After her first show, she meets Mutt, her future ex-husband, for the first time. He calls her out and asks where she heard the songs she was singing during that performance. She explains to him that she wrote those songs herself. He comments that although she tries to “sing hard” (Jones 148), she is not a hard woman. When Ursa first writes and performs the songs she is not speaking from her own personal experience; however, this changes when she first hands experiences a tragic event. Mutt, her husband at the time, became frustrated with Ursa because she refused to stop singing.
He was “looking drunk and evil” when they engaged in a verbal argument (Jones 3). During this verbal altercation, Mutt pushed Ursa down the stairs. Ursa was rushed to the hospital after this physical incident. It was at the hospital where her womb was removed and her pregnancy ultimately terminated. This devastated Ursa because at a young age it was clear that her womanhood, or the ability to bore children, was the most important part of herself. Ursa was taught that her worth was determined on making new generations.

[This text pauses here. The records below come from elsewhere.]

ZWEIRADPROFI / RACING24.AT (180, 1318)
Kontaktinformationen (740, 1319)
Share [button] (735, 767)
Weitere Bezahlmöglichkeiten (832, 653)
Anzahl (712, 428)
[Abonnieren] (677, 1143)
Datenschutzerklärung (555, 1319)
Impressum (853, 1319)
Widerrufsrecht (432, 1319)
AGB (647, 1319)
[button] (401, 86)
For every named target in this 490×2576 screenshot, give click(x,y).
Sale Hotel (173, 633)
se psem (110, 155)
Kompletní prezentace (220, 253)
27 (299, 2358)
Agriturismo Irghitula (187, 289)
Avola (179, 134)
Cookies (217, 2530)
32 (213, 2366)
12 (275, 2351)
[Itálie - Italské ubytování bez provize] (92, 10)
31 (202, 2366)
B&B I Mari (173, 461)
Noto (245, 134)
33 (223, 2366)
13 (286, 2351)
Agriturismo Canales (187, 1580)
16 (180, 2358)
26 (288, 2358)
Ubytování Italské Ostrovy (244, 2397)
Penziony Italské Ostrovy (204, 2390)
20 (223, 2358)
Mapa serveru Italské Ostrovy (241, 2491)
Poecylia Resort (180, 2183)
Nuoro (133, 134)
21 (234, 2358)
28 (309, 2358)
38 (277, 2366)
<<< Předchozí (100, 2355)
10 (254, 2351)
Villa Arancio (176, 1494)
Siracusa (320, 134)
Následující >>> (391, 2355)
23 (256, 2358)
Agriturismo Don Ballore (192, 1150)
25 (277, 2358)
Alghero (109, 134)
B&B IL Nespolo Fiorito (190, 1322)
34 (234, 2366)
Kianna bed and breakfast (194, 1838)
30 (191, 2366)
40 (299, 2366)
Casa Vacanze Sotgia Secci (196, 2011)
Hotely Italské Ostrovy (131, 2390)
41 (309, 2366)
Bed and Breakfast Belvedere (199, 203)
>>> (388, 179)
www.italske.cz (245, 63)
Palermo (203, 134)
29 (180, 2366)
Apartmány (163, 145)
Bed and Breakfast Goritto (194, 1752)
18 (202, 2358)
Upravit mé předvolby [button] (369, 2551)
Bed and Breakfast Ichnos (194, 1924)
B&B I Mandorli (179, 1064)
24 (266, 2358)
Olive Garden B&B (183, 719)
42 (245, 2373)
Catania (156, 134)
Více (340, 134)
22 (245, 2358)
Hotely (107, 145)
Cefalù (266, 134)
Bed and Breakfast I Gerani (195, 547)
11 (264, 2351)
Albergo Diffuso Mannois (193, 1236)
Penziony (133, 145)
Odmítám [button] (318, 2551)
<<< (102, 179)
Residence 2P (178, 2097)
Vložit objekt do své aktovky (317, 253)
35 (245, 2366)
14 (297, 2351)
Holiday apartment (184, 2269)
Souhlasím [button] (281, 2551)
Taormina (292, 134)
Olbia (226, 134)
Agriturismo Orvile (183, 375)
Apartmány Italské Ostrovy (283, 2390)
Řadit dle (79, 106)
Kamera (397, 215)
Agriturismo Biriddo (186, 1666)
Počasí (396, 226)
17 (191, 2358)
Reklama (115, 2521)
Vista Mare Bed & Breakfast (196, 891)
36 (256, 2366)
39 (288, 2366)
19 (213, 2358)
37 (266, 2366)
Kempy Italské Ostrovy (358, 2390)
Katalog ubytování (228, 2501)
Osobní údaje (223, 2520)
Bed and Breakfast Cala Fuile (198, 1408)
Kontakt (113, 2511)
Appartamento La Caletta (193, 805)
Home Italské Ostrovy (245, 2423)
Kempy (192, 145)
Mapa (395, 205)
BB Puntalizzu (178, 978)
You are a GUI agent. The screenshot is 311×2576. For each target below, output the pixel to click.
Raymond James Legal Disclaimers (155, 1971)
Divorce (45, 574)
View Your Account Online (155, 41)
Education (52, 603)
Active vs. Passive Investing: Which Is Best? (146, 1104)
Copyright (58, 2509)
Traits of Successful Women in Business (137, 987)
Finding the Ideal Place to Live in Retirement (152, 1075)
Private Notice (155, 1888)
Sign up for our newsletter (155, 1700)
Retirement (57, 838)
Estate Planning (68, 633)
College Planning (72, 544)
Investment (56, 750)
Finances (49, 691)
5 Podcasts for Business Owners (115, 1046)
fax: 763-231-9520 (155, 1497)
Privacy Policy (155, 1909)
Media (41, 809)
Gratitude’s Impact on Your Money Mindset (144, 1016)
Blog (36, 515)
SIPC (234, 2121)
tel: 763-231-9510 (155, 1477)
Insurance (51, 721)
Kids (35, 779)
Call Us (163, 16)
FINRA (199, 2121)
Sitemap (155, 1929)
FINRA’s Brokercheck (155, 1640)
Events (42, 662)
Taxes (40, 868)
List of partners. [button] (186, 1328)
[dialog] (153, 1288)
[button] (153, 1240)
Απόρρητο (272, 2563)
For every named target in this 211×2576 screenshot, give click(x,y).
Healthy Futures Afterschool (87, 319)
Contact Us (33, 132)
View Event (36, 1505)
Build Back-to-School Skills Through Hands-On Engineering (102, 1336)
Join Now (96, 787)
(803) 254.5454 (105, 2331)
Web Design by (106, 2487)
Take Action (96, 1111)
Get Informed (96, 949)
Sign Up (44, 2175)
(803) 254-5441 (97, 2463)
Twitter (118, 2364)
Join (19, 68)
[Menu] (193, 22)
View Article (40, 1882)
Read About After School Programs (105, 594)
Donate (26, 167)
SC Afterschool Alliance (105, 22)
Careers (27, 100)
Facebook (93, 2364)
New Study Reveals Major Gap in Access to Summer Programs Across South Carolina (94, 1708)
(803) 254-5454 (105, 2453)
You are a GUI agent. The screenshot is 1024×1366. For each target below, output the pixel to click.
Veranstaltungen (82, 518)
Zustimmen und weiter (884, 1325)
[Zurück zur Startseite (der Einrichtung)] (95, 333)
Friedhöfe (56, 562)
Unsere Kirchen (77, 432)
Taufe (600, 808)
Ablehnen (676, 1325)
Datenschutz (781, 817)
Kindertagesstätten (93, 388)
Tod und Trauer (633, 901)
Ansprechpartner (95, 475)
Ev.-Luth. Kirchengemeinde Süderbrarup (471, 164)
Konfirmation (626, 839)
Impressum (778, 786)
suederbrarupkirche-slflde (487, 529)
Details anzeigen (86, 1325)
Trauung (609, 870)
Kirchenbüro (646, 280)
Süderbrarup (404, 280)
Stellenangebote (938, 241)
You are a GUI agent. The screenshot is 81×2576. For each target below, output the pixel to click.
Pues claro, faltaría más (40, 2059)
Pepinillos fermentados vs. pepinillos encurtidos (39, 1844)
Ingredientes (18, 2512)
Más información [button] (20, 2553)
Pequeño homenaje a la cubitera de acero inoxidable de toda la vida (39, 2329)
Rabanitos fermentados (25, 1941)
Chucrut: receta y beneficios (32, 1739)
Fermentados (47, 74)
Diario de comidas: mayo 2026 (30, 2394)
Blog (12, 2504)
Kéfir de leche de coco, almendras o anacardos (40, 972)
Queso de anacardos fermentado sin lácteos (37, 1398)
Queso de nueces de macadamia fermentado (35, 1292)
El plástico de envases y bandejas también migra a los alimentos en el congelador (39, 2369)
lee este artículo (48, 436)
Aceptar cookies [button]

Ursa was told several times that Corregidora’s women must make generations. Making generations was the art of creation that Ursa’s family took part in. It was their form of art as well as a way to ensure the memory of the brutality of slavery will continue to be told and lived. Ursa’s great-grandmother made this clear to her at the very young age of five by telling her, “I’m leaving evidence. And you got to leave evidence too. And your children got to leave evidence. And when it come time to hold up the evidence, we got to have evidence to hold up” (Jones 14).
She later explained to Ursa that “they can burn the papers, but they can’t burn the conscious” (Jones 22). This task existed to ensure that the history of suffering and abuse did not get swept under the rug or burnt away like the evidence the government had destroyed. The primary role of the women in Ursa’s family was to make generations so they could fight against the powers who were trying to erase the records of the dehumanizing institution of slavery. With this mindset instilled early in Ursa’s life, it was clear to her that she had to reproduce.
Her loss of ability to reproduce obviously affected Ursa. This loss of womanhood changed Ursa and more importantly changed her voice. Ursa was not destroyed by the abuse of either man in her life who abused her; she instead let her hardships strengthen her spirit and her voice. She continued to sing about the troubles she has experience and her family history. Her voice now had a strain that “made it better, because you could tell what she’d been through. You could hear what she’d been through” (Jones 44).
The type of hard voice she had was like callused hands- strong and hard” (Jones 96). A listener commented that it was “the kind of voice that can hurt you and make you still want to listen” (Jones 96). Her new voice strengthened her musical talents in the genre of blue. It allows her to sound hard and increase the emotion that her songs provoke. The songs, her creation, allowed her to express the trauma she experienced. Mutt, who stole her womanhood from her, would send a family member, Jim to spy on Ursa for him after the incident.
Jim told Mutt that Ursa “you’ve [she] still got your [her] voice, that [she’s] still Ursa” (Jones 183). Although she was beaten and bruised, she was still herself. She was still singing which has always been the most important thing for her. The quote from Alice Walker perfectly describes this, “for her, so hindered and intruded upon in so many ways, being an artist has still been a part of her life. This ability to hold on, even in very simple ways, is work Black women have done for a very long time” ( Walker 242).
Her singing and song writing allowed her to create something tangible to spread to the world. This passion for her creation is what unfortunately led her to loss of womanhood, but it still stood strong. Ursa, who remains single for the majority of her later life, uses her songs to not broadcast the tragedies of her familial past, but as a companion. Singing becomes a part of herself; it becomes more than a simple career. Mutt, who took away her womanhood but gave her the hardness to her voice, came back into her life towards the end of the novel.
During this scene, Ursa realizes how to deal with the conflicting feelings of both love and hatred she had for Mutt. She uses both her body sexually and “song” to come to terms with her relationship with Mutt. They both sing a song about promising to no longer hurt one another. Although Ursa could not bear new generations, she could still pass down the evidence that her great-grandmother told her to through singing. This more effective strategy allows many others to relate to her songs and relive the memories of the ancestors before themselves.
Ursa’s singing tells countless of crowds during multiple shows in a day over decades. That means that the experiences and memories of her ancestors and herself were shared to many more people and more rapid than if she had a few children. Alice Walker explains the notion that a daughter’s artistic work can extend back to her past generations. This provides another reason why Ursa is still able to let her family’s story to live, enduring past her own life. Ursa was “guided by my [her] heritage of a respect of strength-in search of my [her] mother’s garden-1 [she] found her own” (Walker 243).
Ursa’s garden may not by like her mothers, the ability to bear children, but she has the creation of song and the power of her hard voice has on the crowds of many. It is with her garden she can sort out her psychological scars of a lack of sexual pleasure and desire, a lack of long lasting emotional attachment, and a lack of self-worth. The powerful weapon of Art, especially in Black Feminism, allows Black women to channel their frustrations and despair into tangible things that people can see or hear daily in their everyday lives.